Jord International
- Company type: Private
- Industry: Engineering, Oil & Gas, Power Generation, Sugar, Minerals
- Founded: 1972 (as Jord Engineers)
- Headquarters: St Leonards, New South Wales, Australia
- Area served: Worldwide
- Key people: CEO Greg Jones Executive Chair Angus Holden Executive Committee Jan Keussink Kevin Barber Matt Marinovich Andrew Eagleton Erin Collins Claire Jelbart
- Revenue: AUD 200,000,000 (2019)^{[citation needed]}
- Number of employees: 300+ (2019)^{[citation needed]}
- Website: www.jord.com.au

= Jord International =

Jord International is an Australian owned company that designs, manufactures, commissions, and services custom-engineered process equipment, modular skids, and turnkey plants for the oil & gas, chemical, power, food, industrial and mining sectors.

== History ==
===Creation===
In 1972, a group of Australian engineers, specializing in solid-liquid separation, air coolers, and furnaces, created Jord Engineers Pty Ltd. The group devised a proposal to design and build vessels for major energy companies working in Australia. Later in the 1970s, Jord developed its business within Australia, working on drum filters (1973), turnkey plants (1974), and air coolers (1976). In 1980, Jord received an order to design and build the world’s largest filter station.

===Expansion===
During the 1980s, Jord proceeded to establish partnerships with customers and suppliers. Jord started to work outside of Australia, with overseas projects in New Zealand, Malaysia, Singapore, Thailand, Indonesia and New Guinea, between 1986 and 1988. In 1988, an office was opened in Singapore to reinforce Jord’s position in South East Asia. In the 1990s, Jord continued to expand throughout Asia, opening offices in China, Vietnam, and Korea. The company also secured its first contracts in the Middle East, with Oman in 1993 and Saudi Arabia in 1995. In 1994, Jord’s offices in Australia and Singapore were ISO 9001-certified by Bureau Veritas, As of 2012, Jord's offices have maintained their accreditation. Offices in China and India were opened in 2004 and 2006, respectively. Jord Malaysia was established in 2006 to manufacture air cooled heat exchangers for the Jord Group. During the same period, Jord developed its activities in South America (Argentina, Brazil, Bolivia), Europe (The Netherlands, United Kingdom (UK), France, Germany), the Middle East (UAE, Iran, Pakistan, Qatar). A new office was opened in Dubai in 2006 to service the Middle East markets. In 2010, a new office was established in India. Jord has several offices in Australia aside from the Sydney headquarters, namely in Newcastle and Perth. In 2012, Jord launched Jord Oil and Gas Systems B.V. a 50/50 JV based in Rotterdam to service larger scale oil & gas compression and EPC style projects. Jord opened offices in New Jersey, USA in 2017. Asia has been a region in which Jord has thrived with operations based in Qingdao (China), Singapore, Dubai and India.

===The Jord Environment Trust===
In 2007, Jord started a philanthropic foundation. The Jord Environment Trust, otherwise known as “JET” was created with a charter to donate funds to causes that foster a biologically diverse and sustainable planet. A percentage of group profit is contributed to the fund each year. Over $2m has been raised to date.

▶ Dataset extract:
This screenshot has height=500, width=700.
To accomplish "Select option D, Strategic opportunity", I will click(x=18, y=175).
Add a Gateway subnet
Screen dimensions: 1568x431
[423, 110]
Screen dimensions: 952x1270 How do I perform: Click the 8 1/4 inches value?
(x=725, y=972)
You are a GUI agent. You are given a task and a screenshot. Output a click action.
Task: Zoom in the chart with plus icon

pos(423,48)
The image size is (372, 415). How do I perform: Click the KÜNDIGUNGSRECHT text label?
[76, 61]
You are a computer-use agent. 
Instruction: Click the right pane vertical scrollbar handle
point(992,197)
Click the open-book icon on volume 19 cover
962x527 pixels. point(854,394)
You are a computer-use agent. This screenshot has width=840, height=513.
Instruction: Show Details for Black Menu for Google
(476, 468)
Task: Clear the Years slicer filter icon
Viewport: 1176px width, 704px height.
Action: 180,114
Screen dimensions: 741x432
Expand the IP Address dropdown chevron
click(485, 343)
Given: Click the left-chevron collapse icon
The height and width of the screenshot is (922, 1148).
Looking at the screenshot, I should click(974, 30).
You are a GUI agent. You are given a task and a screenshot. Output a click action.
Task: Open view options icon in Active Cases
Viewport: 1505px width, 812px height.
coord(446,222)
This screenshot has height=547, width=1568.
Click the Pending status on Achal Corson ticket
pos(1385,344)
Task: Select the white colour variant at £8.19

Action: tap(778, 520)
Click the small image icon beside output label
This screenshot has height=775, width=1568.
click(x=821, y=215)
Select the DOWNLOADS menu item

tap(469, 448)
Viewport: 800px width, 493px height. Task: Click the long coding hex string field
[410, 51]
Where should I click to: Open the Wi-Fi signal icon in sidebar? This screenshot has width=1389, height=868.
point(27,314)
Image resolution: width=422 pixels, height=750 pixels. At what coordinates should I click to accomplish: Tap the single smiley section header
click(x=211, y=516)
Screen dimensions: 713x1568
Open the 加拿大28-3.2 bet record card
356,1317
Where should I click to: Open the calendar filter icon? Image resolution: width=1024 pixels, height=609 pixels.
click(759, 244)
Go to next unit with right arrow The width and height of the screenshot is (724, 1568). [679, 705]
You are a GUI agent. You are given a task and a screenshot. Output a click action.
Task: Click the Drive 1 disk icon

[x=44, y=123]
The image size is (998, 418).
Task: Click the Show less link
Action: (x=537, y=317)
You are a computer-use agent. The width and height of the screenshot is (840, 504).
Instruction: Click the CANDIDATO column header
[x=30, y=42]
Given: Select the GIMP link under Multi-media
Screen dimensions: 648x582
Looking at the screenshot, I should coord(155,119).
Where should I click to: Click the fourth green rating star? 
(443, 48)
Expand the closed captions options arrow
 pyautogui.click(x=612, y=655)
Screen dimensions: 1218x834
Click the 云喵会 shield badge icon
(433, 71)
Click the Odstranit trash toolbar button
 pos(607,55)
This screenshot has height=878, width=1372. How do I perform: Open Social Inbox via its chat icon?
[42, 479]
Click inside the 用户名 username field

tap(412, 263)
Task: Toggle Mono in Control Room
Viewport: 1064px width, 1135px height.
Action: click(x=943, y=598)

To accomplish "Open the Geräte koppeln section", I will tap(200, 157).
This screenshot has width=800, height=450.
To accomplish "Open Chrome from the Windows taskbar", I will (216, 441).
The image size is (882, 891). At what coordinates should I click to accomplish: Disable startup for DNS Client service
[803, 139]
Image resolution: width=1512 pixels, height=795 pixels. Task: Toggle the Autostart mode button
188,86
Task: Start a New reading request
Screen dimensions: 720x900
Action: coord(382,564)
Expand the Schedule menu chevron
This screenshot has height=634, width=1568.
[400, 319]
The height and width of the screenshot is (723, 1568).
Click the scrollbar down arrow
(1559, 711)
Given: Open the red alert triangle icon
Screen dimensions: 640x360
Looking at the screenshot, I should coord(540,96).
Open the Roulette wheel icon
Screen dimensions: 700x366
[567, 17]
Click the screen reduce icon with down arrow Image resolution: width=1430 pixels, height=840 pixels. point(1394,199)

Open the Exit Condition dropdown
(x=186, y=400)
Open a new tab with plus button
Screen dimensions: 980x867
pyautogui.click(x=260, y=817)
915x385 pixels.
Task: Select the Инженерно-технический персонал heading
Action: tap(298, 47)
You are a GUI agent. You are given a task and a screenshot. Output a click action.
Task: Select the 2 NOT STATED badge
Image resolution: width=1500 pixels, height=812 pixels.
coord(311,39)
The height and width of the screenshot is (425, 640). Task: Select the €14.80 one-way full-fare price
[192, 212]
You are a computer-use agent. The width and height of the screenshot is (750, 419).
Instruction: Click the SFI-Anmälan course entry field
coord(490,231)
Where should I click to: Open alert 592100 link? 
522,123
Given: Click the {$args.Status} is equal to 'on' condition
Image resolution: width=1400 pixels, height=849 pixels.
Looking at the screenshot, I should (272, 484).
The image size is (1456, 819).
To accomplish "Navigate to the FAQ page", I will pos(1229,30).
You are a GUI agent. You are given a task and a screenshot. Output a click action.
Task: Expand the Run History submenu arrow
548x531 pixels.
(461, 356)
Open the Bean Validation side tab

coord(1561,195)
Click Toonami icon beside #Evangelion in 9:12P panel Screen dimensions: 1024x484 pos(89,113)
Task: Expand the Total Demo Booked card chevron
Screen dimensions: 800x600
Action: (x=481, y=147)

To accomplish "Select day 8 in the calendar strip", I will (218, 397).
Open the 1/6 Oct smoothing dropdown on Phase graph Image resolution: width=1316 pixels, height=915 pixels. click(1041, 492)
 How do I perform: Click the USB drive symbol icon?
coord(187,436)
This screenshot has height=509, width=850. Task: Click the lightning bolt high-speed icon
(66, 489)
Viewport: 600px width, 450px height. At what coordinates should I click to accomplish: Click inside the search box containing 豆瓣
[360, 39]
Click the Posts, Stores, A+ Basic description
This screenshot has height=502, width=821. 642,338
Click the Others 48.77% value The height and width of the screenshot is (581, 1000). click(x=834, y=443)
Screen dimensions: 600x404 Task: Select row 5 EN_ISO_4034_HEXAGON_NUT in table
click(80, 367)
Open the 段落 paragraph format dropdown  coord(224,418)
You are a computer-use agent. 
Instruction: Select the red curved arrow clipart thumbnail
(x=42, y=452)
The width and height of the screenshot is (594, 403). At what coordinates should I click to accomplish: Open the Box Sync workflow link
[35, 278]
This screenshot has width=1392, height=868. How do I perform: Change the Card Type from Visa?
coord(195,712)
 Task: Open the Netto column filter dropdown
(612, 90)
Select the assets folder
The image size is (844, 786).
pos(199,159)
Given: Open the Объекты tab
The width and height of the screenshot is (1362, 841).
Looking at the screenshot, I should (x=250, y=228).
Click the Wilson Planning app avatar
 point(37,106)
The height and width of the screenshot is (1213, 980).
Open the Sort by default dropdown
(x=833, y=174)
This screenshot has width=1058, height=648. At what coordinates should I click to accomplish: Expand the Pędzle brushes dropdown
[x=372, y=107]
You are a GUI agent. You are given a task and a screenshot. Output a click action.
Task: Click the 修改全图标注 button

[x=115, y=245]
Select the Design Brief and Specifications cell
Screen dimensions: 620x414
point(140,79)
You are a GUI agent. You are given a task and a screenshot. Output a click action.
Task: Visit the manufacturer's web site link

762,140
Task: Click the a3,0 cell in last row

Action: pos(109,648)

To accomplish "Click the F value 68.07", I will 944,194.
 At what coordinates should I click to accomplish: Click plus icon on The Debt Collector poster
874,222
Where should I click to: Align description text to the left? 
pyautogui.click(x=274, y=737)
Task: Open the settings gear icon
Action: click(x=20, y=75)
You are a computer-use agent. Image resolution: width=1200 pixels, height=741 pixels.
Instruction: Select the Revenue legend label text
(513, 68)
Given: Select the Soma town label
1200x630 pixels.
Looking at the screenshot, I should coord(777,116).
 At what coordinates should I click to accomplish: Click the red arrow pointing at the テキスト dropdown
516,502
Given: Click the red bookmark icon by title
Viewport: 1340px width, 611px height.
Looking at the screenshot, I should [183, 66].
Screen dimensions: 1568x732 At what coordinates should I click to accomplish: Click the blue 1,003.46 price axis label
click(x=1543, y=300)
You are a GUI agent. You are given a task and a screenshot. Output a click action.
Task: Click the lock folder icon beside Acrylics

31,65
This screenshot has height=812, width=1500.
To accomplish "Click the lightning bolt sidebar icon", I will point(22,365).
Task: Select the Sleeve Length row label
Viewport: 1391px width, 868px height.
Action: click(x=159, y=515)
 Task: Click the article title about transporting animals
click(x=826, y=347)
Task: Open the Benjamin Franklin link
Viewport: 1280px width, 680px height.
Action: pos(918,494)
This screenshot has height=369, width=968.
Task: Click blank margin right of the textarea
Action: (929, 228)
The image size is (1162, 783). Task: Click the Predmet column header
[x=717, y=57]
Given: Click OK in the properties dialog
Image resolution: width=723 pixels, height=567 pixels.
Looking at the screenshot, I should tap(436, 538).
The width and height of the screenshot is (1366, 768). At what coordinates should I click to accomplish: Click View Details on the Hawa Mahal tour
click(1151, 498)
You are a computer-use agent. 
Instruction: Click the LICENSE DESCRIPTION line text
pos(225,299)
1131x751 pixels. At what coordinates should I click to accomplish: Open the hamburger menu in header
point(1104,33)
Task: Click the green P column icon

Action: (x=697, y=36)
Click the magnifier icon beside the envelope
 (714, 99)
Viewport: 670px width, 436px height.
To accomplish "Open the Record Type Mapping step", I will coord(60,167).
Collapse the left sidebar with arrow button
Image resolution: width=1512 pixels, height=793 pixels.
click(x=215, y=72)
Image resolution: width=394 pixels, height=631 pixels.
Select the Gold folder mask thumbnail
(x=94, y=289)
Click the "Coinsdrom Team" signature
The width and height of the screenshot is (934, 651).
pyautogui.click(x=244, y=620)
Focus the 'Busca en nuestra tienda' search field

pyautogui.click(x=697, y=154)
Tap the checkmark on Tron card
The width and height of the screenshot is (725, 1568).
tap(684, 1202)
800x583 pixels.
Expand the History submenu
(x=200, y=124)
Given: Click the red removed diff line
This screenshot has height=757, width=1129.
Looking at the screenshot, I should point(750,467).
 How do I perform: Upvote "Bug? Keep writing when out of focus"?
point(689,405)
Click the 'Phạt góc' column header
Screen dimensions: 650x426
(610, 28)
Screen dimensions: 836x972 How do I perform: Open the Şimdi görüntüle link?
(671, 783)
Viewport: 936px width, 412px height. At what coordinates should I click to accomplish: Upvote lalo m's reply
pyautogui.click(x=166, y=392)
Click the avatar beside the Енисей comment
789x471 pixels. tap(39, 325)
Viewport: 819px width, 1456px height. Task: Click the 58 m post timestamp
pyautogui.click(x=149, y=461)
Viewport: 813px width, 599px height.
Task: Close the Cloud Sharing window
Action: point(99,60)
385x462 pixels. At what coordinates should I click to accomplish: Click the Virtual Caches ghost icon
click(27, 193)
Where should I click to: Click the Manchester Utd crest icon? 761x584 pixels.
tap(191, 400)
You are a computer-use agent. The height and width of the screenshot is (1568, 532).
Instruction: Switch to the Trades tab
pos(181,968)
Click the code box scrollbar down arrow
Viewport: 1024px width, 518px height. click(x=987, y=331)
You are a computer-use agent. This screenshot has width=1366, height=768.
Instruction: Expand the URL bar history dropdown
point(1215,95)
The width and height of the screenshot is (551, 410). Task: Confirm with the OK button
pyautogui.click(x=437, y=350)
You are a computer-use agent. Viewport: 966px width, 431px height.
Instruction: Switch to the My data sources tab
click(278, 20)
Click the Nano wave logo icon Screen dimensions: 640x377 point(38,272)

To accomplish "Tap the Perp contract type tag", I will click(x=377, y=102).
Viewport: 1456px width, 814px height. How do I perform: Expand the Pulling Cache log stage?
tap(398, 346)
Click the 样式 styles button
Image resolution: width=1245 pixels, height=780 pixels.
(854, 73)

▶ Instructions:
- A) According to the Jord International text, in what year did the company open offices in New Jersey?
- B) For which sectors does the Jord International text say the company supplies process equipment, modular skids, and turnkey plants? List every one.
- C) Rewrite the Jord International text starting with "Jord International is" and going on through "and mining sectors.", changing "modular skids" to "modular packages".
The data has no connection to the Jord International text.

▶ Responses:
- A) 2017

- B) Oil & gas, chemical, power, food, industrial, and mining.

- C)
Jord International is an Australian owned company that designs, manufactures, commissions, and services custom-engineered process equipment, modular packages, and turnkey plants for the oil & gas, chemical, power, food, industrial and mining sectors.